In school, I learned a simplistic version of how a caterpillar becomes a butterfly—it hangs from a branch, spins a cocoon, and then a butterfly comes out after a process called metamorphosis. I took this description at face value and didn’t think much more about it until I became interested in transformation.

Butterfly

It’s actually much more magical than I was told…

Inside the chrysalis is where the magic happens. The caterpillar disintegrates, except for a few key cells—the imaginal cells. They are the essence of the completely new form that is about to emerge. How a caterpillar totally rearranges itself into a butterfly is described in this passage from Scientific American.

First, the caterpillar digests itself, releasing enzymes to dissolve all of its tissues. If you were to cut open a cocoon or chrysalis at just the right time, caterpillar soup would ooze out.

But the contents of the pupa are not entirely an amorphous mess.

Certain highly organized groups of cells known as imaginal discs survive the digestive process. Before hatching, when a caterpillar is still developing inside its egg, it grows an imaginal disc for each of the adult body parts it will need as a mature butterfly or moth—discs for its eyes, for its wings, its legs and so on.

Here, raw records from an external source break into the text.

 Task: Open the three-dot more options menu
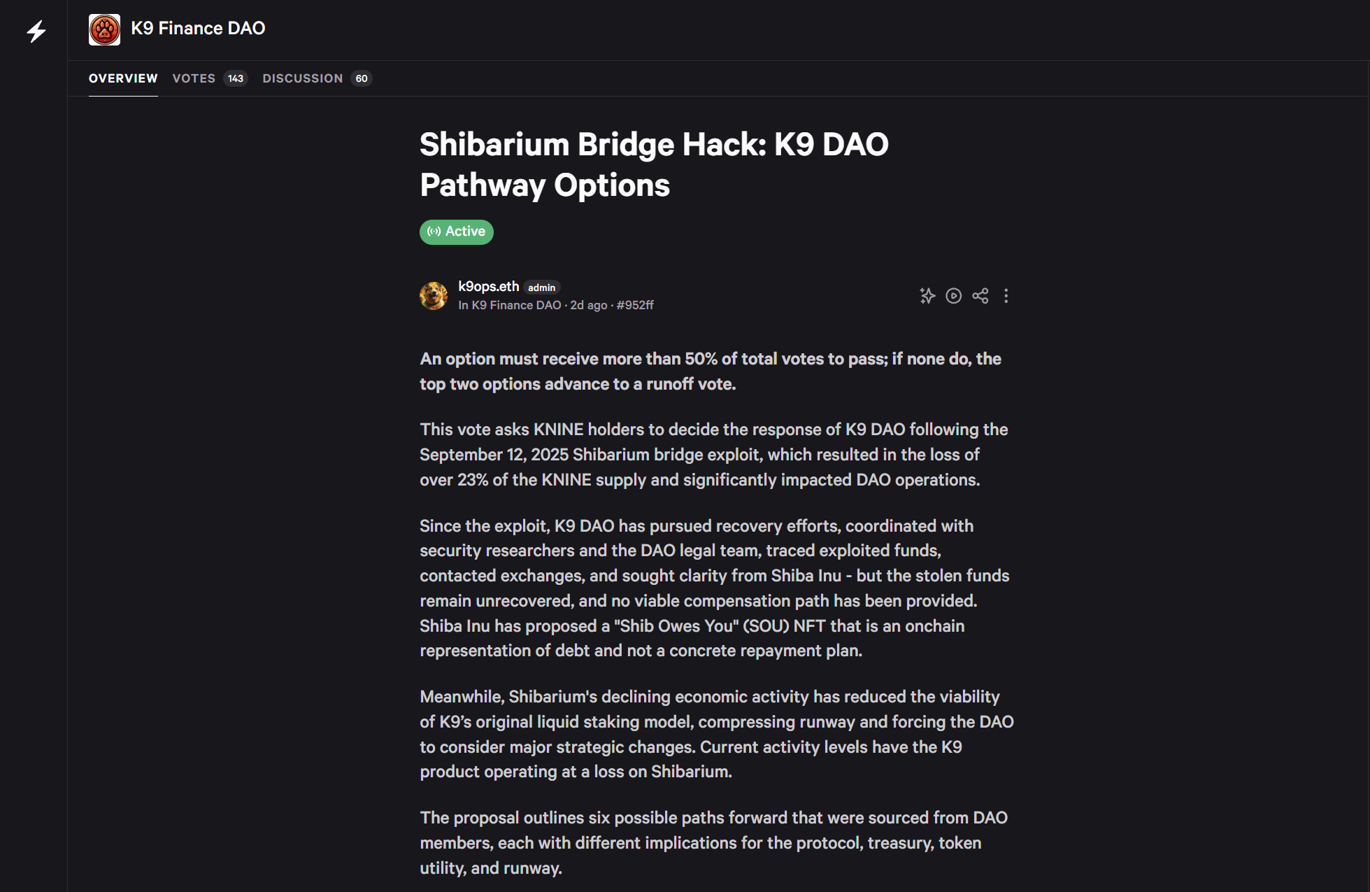point(1006,296)
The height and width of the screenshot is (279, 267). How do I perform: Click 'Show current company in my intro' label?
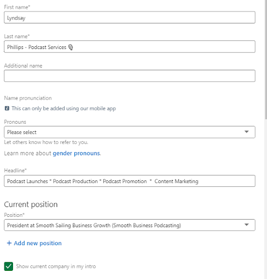(x=56, y=266)
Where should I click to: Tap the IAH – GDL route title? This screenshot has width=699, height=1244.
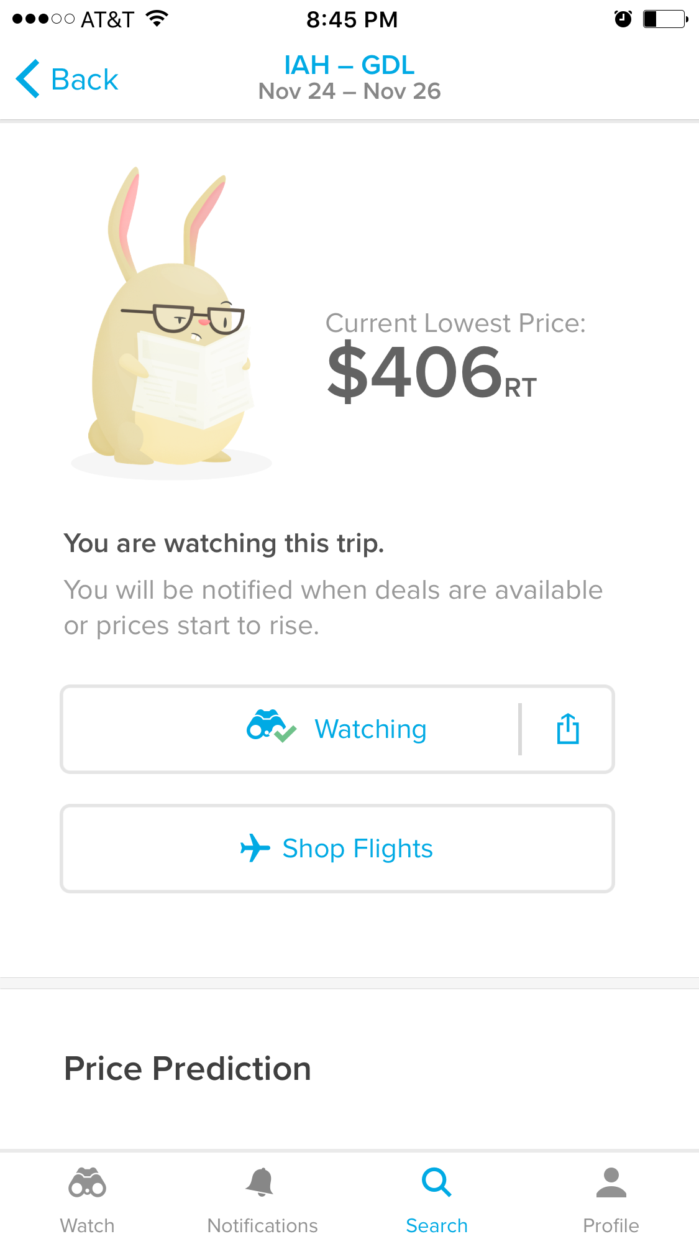(x=349, y=65)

…Once a caterpillar has disintegrated all of its tissues except for the imaginal discs, those discs use the protein-rich soup all around them to fuel the rapid cell division required to form the wings, antennae, legs, eyes, genitals and all the other features of an adult butterfly or moth. …One study even suggests that moths remember what they learned in later stages of their lives as caterpillars.

Don’t I have more important things to think about right now?

After all, our economy is being decimated by a pandemic of epic proportions, and long-standing injustices have come to a head, catalyzing violent societal upheaval.

From my viewpoint, metamorphosis is highly relevant at a time like this. Humanity is in the midst of transformation—experiencing disintegration of the systems that created the structure of who we thought we were.

We’re in the soup…

Beliefs we held dear, things we were sure were true, our unconscious biases—these are being challenged and, in the process, losing their power to hold our societal structure in place. At the moment, it all seems like an amorphous mess.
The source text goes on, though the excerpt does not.